Thursday, April 22, 4-5 PM:  Roberto Sierra will offer an introduction to his “Missa Latina” for the afterschool programs at Taller Puertorriqueňo, 2721 North 5th Street. Their two after-school groups, the Young Artists Program (a two-year professional art-training program for high school sophomores, juniors, and seniors) and the Cultural Awareness Program (an arts education program for younger students, ages 5 to 15) will participate in an interactive session, which will include listening to excerpts of the Missa Latina recording as well as demonstrations of the percussion sections by musicians from AMLA (Artistas y Músicos Latino Americanos) and excerpts performed by Mendelssohn Club soloists. Students will have an opportunity to experiment with Latin percussion instruments and to play rhythms used in the work.

Friday, April 23, at 2:30 PM: Sierra will present a workshop for the music students at Nueva Esperanza Academy Charter School, 301 West Hunting Park Avenue. This group of about 70 high school students comprise the school’s string orchestra, chorus, and elite band.
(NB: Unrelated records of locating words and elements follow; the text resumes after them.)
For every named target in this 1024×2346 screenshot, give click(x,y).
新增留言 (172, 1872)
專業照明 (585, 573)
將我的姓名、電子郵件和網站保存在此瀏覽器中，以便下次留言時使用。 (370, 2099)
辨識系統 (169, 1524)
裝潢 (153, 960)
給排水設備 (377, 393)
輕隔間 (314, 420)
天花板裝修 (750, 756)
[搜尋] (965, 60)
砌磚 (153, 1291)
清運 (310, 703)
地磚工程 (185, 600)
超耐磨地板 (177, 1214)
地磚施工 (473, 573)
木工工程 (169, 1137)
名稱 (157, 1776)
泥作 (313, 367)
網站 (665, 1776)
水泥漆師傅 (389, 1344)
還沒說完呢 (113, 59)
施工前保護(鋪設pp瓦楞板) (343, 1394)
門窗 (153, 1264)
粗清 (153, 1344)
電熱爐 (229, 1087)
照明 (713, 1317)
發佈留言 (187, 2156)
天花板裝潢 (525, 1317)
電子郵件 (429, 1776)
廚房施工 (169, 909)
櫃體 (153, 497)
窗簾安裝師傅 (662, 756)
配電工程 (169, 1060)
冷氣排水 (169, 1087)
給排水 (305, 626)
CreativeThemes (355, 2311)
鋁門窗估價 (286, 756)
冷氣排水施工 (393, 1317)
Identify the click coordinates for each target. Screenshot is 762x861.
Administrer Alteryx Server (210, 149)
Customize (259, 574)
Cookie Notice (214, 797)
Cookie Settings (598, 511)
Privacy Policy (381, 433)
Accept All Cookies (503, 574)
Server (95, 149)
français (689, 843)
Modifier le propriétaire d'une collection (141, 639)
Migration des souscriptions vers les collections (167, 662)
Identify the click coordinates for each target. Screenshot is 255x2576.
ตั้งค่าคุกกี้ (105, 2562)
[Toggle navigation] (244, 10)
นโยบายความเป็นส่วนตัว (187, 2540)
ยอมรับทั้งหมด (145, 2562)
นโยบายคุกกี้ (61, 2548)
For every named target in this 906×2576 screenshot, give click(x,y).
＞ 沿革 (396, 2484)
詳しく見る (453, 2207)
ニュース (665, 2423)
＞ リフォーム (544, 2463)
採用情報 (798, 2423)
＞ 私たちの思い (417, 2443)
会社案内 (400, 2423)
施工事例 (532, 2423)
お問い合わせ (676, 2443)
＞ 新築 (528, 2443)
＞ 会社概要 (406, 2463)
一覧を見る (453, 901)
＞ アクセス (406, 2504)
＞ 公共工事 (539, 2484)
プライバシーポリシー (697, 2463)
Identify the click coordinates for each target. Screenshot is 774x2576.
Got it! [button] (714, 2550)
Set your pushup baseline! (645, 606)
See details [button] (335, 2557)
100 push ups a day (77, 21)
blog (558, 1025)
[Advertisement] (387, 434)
The interactive session with the composer will incorporate the same elements as at the Taller workshop, but will be offered at a level appropriate for these experienced music students.

Friday, April 23: All workshop participants will be invited to attend the evening dress rehearsal for Missa Latina at Baptist Temple, giving students exposure to the rehearsal process with full orchestra, chorus and soloists.